I submitted my application on Sunday, heard back the following day, and was asked to come in for the face to face. Of course  I was nervous but I felt like my preparation was adequate and my intention was genuine. I spent the last 7-weeks practicing logic games on a daily basis and learning HTML and CSS. I even built a static web-site while still attending engineering classes and taking exams. I knew that I belonged at Turing and every week leading up to applying my conviction became more solid. I even had a back-up plan if not accepted. I would show up every-day and try to persuade the staff in any way I could, even if my persistence became annoying. My attitude was that I belonged at Turing they just didn’t know it yet. Thankfully I didn’t have to stalk anyone. I aced the logic game at the interview and was accepted on the spot. If i could only convey in words what I felt for the rest of that day! And what I still feel 4-months since :~)

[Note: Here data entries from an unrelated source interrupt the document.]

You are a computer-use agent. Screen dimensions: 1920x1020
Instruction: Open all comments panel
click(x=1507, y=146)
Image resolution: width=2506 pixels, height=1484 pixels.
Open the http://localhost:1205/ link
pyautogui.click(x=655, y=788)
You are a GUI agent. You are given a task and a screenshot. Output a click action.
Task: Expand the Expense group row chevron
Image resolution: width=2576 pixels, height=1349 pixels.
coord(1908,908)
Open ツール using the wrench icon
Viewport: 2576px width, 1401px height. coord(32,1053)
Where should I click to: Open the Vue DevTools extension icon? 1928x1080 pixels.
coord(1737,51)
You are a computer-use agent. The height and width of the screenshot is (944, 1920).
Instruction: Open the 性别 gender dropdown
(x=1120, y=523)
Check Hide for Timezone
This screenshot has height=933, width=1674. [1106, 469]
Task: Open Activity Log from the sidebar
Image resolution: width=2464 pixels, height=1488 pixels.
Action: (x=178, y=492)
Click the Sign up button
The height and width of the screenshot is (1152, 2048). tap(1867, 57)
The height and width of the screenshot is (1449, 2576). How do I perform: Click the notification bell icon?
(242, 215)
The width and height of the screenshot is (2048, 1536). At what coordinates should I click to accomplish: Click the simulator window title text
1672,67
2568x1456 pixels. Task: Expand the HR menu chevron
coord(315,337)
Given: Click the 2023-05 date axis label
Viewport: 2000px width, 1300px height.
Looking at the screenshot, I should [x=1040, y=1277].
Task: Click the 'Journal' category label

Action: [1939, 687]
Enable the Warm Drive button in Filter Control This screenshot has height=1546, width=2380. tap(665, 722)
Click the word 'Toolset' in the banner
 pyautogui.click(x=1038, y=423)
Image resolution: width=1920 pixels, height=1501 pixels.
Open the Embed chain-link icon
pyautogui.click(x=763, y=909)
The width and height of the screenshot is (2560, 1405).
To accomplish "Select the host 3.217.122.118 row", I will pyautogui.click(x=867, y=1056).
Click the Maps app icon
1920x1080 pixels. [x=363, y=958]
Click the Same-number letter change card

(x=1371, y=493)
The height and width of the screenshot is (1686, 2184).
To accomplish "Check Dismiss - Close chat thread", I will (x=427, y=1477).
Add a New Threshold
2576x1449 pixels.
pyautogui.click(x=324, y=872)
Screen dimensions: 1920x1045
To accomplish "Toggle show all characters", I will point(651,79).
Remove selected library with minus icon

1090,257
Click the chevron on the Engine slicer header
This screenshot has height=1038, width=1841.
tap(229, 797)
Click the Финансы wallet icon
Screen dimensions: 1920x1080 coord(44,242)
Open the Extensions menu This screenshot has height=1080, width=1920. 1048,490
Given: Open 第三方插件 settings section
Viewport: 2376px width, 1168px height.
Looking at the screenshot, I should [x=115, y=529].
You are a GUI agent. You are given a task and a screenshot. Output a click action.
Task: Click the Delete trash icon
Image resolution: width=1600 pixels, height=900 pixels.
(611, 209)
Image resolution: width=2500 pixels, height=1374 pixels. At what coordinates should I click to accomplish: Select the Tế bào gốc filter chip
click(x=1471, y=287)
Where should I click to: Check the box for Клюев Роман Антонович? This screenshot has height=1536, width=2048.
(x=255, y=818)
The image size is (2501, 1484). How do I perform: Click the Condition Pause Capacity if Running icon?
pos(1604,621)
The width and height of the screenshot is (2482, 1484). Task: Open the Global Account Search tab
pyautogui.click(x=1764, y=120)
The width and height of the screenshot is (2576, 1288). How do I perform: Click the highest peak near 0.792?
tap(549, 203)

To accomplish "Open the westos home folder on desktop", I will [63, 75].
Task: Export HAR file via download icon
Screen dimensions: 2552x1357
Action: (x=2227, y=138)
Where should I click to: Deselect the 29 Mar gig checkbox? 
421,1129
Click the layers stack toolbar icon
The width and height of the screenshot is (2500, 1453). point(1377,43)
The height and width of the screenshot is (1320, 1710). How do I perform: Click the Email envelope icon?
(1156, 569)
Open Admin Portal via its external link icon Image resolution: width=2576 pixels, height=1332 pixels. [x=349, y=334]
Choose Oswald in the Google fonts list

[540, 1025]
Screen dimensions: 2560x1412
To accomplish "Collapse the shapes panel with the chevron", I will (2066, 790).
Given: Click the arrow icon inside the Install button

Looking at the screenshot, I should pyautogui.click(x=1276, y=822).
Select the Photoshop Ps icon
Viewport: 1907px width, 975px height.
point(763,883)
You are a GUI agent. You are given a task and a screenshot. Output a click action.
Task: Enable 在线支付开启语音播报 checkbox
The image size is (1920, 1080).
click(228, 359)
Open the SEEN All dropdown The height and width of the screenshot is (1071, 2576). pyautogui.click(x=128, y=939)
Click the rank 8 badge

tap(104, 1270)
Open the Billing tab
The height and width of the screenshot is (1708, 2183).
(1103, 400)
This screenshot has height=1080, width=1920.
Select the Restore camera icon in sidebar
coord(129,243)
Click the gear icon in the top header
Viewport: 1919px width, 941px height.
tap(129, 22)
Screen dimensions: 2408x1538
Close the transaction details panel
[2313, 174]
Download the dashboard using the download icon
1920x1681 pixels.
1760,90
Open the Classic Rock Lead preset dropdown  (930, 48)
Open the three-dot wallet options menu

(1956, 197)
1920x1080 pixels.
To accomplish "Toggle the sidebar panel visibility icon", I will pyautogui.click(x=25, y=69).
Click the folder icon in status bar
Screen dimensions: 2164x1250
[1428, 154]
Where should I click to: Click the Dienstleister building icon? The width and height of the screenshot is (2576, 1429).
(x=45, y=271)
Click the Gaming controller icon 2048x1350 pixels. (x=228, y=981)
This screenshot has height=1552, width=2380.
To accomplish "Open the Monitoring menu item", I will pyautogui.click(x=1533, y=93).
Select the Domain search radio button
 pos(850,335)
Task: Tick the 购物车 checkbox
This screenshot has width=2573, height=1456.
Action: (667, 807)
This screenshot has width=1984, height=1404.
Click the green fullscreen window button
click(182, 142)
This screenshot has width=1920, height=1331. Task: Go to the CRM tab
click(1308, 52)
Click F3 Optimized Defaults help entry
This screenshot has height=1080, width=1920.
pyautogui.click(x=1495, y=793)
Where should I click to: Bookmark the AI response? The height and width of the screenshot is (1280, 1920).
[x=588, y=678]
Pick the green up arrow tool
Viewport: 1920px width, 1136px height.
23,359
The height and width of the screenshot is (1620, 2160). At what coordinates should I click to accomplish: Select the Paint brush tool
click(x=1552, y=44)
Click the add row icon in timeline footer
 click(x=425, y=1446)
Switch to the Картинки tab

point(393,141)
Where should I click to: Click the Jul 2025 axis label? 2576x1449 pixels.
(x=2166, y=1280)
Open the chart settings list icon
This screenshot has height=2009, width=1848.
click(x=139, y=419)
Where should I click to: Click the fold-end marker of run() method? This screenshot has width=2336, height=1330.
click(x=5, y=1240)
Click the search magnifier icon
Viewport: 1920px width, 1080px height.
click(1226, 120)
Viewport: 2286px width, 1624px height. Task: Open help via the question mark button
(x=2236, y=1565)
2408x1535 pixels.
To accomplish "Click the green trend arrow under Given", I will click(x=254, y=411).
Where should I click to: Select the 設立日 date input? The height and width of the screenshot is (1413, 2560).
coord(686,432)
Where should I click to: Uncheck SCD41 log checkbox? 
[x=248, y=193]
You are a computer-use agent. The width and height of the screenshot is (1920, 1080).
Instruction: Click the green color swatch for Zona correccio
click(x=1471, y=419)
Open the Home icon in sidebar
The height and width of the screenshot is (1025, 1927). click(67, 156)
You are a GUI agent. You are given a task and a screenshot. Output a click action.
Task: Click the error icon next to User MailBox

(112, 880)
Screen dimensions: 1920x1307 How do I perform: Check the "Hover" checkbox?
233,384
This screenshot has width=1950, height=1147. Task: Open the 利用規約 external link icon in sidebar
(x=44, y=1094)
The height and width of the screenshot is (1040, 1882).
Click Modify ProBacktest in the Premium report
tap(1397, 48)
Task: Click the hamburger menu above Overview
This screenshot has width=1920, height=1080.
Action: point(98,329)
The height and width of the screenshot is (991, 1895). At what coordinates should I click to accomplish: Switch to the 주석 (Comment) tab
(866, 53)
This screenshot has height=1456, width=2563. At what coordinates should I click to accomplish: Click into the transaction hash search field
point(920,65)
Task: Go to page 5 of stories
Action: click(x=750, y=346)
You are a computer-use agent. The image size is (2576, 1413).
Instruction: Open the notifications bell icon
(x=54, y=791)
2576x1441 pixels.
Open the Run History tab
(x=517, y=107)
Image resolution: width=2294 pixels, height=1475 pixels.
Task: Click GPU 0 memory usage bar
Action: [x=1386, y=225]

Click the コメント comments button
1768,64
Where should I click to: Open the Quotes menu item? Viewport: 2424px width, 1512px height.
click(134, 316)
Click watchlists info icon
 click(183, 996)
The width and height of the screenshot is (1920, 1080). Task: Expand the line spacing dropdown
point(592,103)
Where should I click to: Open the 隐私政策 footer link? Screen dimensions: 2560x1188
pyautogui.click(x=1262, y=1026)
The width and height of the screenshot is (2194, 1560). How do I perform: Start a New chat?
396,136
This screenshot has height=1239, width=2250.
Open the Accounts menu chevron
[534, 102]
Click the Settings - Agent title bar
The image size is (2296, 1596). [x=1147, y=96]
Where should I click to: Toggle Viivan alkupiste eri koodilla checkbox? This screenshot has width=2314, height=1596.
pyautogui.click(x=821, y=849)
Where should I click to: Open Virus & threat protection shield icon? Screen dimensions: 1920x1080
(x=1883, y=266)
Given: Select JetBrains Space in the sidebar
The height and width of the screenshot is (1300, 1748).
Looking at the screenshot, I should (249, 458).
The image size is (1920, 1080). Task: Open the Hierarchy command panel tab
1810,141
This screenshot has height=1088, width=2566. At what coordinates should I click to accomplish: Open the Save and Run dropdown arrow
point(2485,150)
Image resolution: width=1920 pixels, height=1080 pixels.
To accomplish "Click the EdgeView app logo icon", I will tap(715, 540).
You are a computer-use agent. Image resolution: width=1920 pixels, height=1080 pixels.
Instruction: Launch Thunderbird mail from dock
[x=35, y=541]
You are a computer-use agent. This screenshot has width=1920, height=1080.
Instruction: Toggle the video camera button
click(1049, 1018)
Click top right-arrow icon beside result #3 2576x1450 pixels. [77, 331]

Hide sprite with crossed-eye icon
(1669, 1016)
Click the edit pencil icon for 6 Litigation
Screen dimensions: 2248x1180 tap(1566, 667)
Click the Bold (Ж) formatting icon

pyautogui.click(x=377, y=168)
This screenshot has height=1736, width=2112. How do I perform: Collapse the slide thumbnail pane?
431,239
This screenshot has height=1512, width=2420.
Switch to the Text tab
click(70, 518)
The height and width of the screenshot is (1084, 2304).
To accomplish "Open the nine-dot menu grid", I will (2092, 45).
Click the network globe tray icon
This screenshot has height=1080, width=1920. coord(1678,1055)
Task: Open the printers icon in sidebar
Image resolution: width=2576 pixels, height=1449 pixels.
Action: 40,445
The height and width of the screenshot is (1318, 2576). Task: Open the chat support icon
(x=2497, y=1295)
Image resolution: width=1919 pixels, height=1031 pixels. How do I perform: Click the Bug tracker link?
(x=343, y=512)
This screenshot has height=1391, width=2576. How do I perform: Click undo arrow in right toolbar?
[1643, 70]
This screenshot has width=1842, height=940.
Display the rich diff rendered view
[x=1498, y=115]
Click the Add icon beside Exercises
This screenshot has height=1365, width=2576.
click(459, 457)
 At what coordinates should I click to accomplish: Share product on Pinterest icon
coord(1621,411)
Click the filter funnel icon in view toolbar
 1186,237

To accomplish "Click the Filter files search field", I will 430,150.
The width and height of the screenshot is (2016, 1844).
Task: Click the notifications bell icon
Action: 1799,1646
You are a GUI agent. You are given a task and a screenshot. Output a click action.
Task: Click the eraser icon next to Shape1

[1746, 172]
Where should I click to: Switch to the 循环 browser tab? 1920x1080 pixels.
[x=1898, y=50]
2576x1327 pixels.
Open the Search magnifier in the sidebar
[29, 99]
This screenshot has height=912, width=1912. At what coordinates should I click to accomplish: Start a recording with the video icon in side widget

My name is Dmitry! I was born in Ukraine, grew up in the states, played professional basketball in Europe, and have a degree in Finance. I currently live in Denver. I recently moved here from NYC, where I spent a significant chunk of my life. A year ago I couldn’t imagine moving to the mid-west, let alone pursuing a career in web-development. I originally came to Denver to pursue a degree in engineering but shortly after(first-semester) stumbled upon this niche web-dev program. I took some time to investigate and everything I uncovered turned out to be so positive and inline with what I wanted to do with my life.

I’m attending The Turing School of Software. The curriculum is composed of 4-six week modules with 1-week break in between modules, 7-months total. I dare not call it a “code bootcamp” cuz some of the fine folks at Turing wouldn’t appreciate such slander. Did I mention my background in technology is nil? Every week is a challenging adventure full of success, frustration, disappointment, joy, helplessness, and most importantly mind expansion! The instructors are not only great educators but overall good people. As for my fellow students, I couldn’t ask for a more diverse down to earth bunch. I hope to maintain relationships with both after I graduate.

To be honest, this blog is a much needed requirement. I took ownership of this domain at least 4-months ago but never actually customized or posted anything. The days of procrastination are over I tell you! I don’t have a concrete mandate for the content just yet, but I figure I should start out by blogging about the road to becoming a software engineer and my experience at the Turing School. When I first started researching this awesome gem of a program there really wasn’t too much information out there except what the school itself published. Granted, the program has only existed for less than a year. I was still surprised to not find any current student blogs. I hope my experience will be valuable to others who are considering this wonderfully challenging path.